Khan expressed surprised on hearing that the presiding magistrate had left the Bench.

"Nobody (not the DPP or attorney general) has informed me that the magistrate is not coming back. We heard from the grapevine that he is ill. I had heard that his contract was coming to an end. We are also doing paper committal so we need to look at all our legal options in dealing with it because the lawyer wants to cross examine.

"We need to do some research as it relates to paper committal to find out if a magistrate hearing a matter dies or resigns if another magistrate can take over the matter. It is going to be a challenge for us to deal with," he said.

It's been more than two years since Linton, the Leader of the Opposition United Workers Party (UWP), was charged with incitement and obstruction stemming from a public meeting on 7th February 2017 on Kennedy Avenue near Government Headquarters.

A number of UWP politicians were charged with obstruction. These included Dr. Thompson Fontaine, attorney-at-law and deputy leader of the UWP Joshua Francis; Joseph Isaac, the former UWP Member of Parliament, who is now Speaker of the House of Assembly and also contested the Roseau North seat in December 2019 for the DLP and lost; former senior police officer and secretary of the UWP executive, Nicholas George, also faced charges of obstruction as well as former Prime Minister Edison James, who was charged with obstruction and incitement. The court has discontinued the cases of all those who were charged except Linton.
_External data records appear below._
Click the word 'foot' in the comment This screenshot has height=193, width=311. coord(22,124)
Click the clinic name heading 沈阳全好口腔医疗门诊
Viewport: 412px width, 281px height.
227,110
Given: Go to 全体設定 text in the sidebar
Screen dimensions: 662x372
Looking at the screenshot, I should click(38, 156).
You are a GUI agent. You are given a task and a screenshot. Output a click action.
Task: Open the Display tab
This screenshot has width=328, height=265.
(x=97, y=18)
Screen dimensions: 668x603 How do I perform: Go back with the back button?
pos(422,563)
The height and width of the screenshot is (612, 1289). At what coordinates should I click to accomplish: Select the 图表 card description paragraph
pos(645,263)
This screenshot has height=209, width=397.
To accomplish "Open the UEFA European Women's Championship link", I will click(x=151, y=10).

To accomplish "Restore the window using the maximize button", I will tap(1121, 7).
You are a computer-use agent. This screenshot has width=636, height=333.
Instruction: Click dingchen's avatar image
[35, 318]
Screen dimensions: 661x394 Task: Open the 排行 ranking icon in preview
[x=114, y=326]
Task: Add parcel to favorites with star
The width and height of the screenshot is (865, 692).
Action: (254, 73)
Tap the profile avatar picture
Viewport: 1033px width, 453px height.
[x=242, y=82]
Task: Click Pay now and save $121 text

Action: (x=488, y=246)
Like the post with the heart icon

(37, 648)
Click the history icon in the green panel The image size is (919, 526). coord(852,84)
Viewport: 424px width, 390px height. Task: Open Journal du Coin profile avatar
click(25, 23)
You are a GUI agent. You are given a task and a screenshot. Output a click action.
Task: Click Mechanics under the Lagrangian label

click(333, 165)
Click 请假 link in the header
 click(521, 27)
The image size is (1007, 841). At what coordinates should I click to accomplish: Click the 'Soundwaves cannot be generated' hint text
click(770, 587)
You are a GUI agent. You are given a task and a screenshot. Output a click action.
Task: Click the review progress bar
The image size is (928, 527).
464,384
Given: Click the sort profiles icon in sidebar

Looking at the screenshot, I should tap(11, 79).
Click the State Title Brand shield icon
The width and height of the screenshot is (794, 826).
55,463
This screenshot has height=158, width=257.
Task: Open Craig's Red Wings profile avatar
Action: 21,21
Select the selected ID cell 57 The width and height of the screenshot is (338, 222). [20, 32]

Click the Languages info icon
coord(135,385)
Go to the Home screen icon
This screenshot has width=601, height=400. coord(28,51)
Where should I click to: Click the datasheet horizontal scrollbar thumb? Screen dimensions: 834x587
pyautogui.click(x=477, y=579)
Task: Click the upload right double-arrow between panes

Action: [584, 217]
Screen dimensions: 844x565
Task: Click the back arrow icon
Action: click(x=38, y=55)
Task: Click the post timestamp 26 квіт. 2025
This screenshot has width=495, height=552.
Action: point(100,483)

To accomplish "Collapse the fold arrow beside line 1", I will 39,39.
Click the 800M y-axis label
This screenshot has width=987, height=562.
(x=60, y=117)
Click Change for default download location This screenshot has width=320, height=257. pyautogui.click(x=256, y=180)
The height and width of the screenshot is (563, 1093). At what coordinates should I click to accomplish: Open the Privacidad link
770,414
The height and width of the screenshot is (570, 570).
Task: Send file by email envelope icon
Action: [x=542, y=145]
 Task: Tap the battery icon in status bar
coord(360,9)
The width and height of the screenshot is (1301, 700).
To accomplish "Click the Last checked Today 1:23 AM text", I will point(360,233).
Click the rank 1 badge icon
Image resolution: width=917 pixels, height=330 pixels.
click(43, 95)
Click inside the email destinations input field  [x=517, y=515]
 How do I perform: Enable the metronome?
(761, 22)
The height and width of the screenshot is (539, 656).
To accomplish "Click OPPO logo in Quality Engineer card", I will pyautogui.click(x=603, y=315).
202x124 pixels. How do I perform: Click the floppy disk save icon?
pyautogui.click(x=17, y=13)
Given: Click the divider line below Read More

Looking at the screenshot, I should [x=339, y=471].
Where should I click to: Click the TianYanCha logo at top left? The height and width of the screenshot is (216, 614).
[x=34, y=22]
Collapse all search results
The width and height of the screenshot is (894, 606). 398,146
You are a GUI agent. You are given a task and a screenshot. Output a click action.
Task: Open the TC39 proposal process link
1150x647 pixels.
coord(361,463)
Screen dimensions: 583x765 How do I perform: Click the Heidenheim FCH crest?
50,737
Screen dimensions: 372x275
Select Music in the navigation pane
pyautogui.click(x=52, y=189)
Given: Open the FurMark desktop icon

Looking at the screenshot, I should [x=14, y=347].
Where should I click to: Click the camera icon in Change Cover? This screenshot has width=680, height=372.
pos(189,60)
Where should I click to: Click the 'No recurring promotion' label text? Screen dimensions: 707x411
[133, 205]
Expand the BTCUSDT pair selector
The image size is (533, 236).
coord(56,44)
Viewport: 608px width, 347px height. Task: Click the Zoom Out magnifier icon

Linton claimed after one of the hearings: "They have accused me of obstructing the police and they have accused me of inciting others to do all sorts of things. None of this ever happened"

In criminal law, incitement is the encouragement of another person to commit a crime. Linton believes that that Government's intent is to incarcerate him.

"The incitement charge, if I'm found guilty will carry a jail term," he said. "The Labour Party wants Lennox Linton in jail. They must tell you why."

Recall that prowling young men louted, burned and destroyed property in Roseau on 7 February 2017 hours after a massive public meeting organized by the UWP over apparent mismanagement of the Citizenship by Investment Programme. In an address to the nation a day later, Prime Minister Roosevelt Skerrit suggested that the opposition attempted to overthrow his government by using a truck, laden with sound equipment, to ram into the Financial Centre.

That allegation of an attempted coup has not been supported by evidence and is apparently replaced by these charges of obstruction and incitement.